I have built a custom tool (based on libtooling) for transforming source code. I used clang's own tutorial and managed to run my own custom FrontendAction. I now need to parse the compile flags that were provided to the tool (on the command line) to customise the transformation. However no matter what I do the CompilationDatabase seems to always return an empty list of compile commands.
This is the sample code:
#include "clang/Tooling/CommonOptionsParser.h"
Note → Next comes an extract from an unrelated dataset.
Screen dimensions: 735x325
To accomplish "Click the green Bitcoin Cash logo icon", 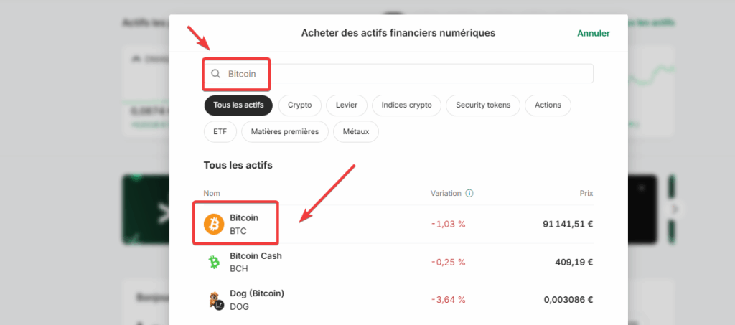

#include "clang/Tooling/Tooling.h"
static cl::OptionCategory MyToolCategory("CustomTool");
static cl::extrahelp MoreHelp("\nMore help text...");
int main(int argc, const char **argv)
{
CommonOptionsParser op(argc, argv, MyToolCategory); // Parse the command-line arguments
CompilationDatabase &Compilations = op.getCompilations();
for (const auto &cmd: Compilations.getAllCompileCommands()) { //<---- this list is always empty!!!
std::cout << "filename: " << cmd.Filename;
// Do stuff with compile flags
}
ClangTool Tool(Compilations, op.getSourcePathList()); // Create a new Clang Tool instance (a LibTooling environment)
return Tool.run(newFrontendActionFactory<MyASTFrontendAction>().get()); // Run custom Frontendaction
}
This is how I invoke the tool:
./custom-tool sample.c -- -I/some/include/path -std=gnu11
I want to be able to get the command line flags -I/some/include/path
and -std=gnu11
.
Your compilation database (compile_commands.json) is either empty or non-existent. All compile commands are technically all of the commands in the database and, thus, empty.
Clang creates an ad-hoc wrapper around the CompilationDatabase
object that adds those options to whatever file this CompilationDatabase
has been asked about, even when this file is not in the database itself, and even when it doesn't exist.
Instead of iterating compilation commands, you can iterate over the source list and ask (aka getCompileCommands
) the database to give the commands for that particular file.
#include "clang/Tooling/CommonOptionsParser.h"
using namespace clang;
using namespace tooling;
using namespace llvm;
static cl::OptionCategory MyToolCategory("CustomTool");
static cl::extrahelp MoreHelp("\nMore help text...");
void print(const std::vector<CompileCommand> &Commands) {
if (Commands.empty()) {
return;
}
for (auto opt : Commands[0].CommandLine) {
llvm::errs() << "\t" << opt << "\n";
}
}
int main(int argc, const char **argv) {
CommonOptionsParser OP(argc, argv,
MyToolCategory);
CompilationDatabase &Compilations = OP.getCompilations();
for (const auto &File :
OP.getSourcePathList()) {
llvm::errs() << "filename: " << File << "\n";
llvm::errs() << "opts:\n";
auto Commands = Compilations.getCompileCommands(File);
print(Commands);
}
auto CommandsForFakeFile = Compilations.getCompileCommands("baloney.c");
llvm::errs() << "fake filename: baloney.c\n";
print(CommandsForFakeFile);
return 0;
}
The code above generates the following output:
> ./myTool test.cpp -- -I/some/include/path -std=gnu11
filename: test.cpp
opts:
$PATH_TO_MYTOOL_EXEC/clang-tool
-I/some/include/path
-std=gnu11
test.cpp
fake filename: baloney.c
$PATH_TO_MYTOOL_EXEC/clang-tool
-I/some/include/path
-std=gnu11
baloney.c
I hope this information will be useful! Happy hacking with Clang!